After having finalized where and who you want to live with, the next step for you is to secure the property you and your housemates have agreed on. Securing a property is important if you don’t want the landlord to show it to other potential tenants. Generally, the landlord requires a holding fee or a deposit from the tenants, and you will have to pay it in order to make sure no one else rents the property while you prepare to move in. The holding period is usually decided by the landlord and the holding deposit often equals one month’s rent, but can vary depending on whether you are renting solo or with friends.

When making a holding deposit, you need to take certain things into consideration. Check whether your deposit will be adjusted against the first month’s rent; if so, you should ask for a receipt stating the same. Moreover, you need to clarify the terms of the deposit. If for instance, you change your mind about renting the property and want your deposit back, the landlord maybe entitled to keep some or all of it. The landlord has the right to keep some of your deposit if he/she has incurred any loss due to your change of mind. If however, the landlord agrees to pay back the complete deposit if you don’t rent the property, you must ensure that the same is written and signed with a receipt.

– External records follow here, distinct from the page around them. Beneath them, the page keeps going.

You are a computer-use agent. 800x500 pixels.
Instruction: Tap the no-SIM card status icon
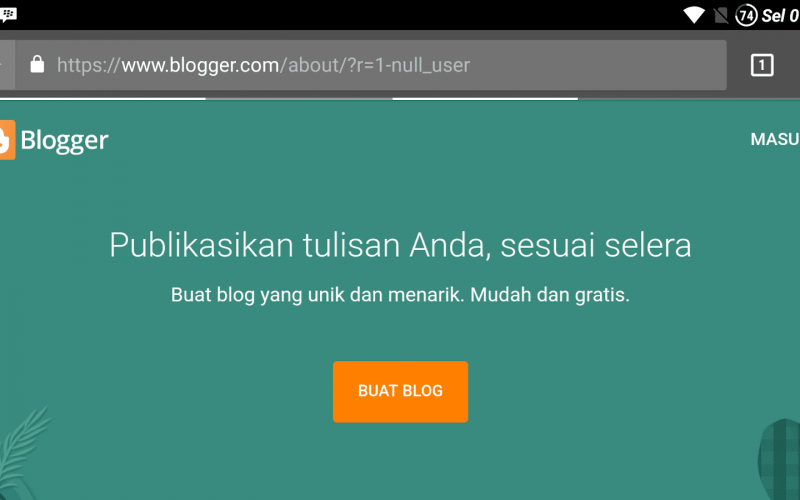(x=720, y=16)
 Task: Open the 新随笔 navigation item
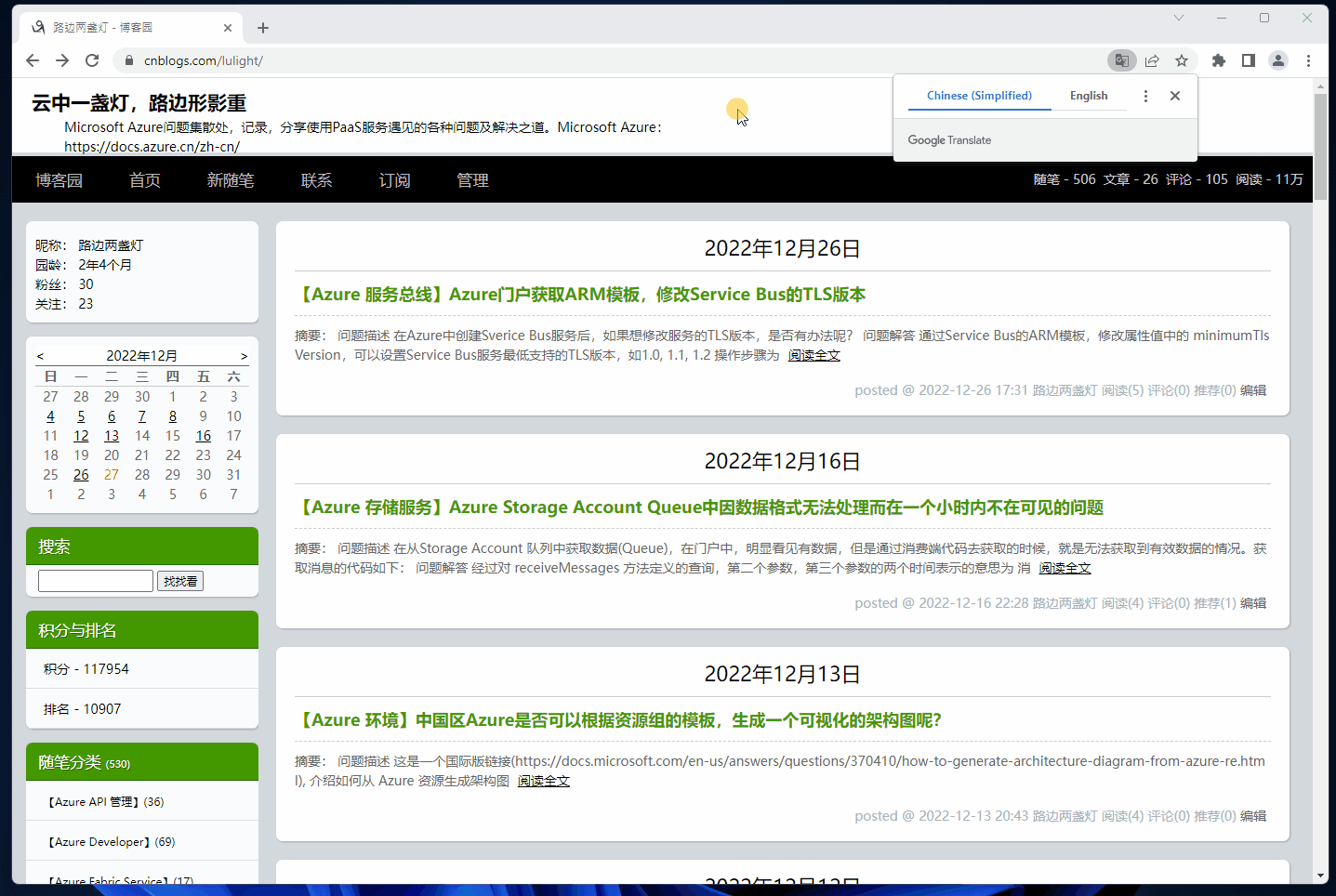(x=231, y=180)
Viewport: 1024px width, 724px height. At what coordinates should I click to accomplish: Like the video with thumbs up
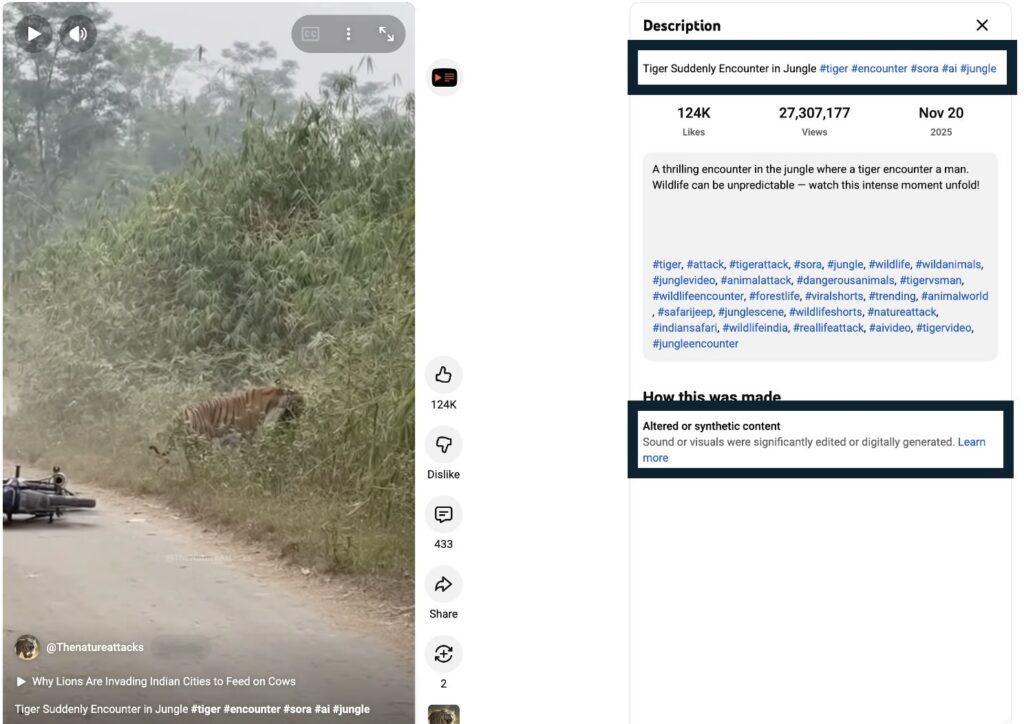443,375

You should also realize that paying the holding deposit does not necessarily give you the right to move in. You will have to pay the first month’s rent and any security deposits before you are formally recognized as a tenant. However, during the holding period, the landlord cannot rent out the property to another tenant. If, the landlord does rent it out during the holding period, you will at least be entitled to the whole of your holding deposit and should consult an attorney for any other legal remedies you may have.

It is also common practice for landlords to ask you for a guarantor, who will be contacted in case you default on your rent payments. This is a practical measure to protect the landlord’s interests, and you can name any adult, parent or guardian, as long as they consent. Before you hand over the deposit and sign the tenancy agreement, make sure you read through the whole document carefully and seek explanation for clauses you don’t clearly understand.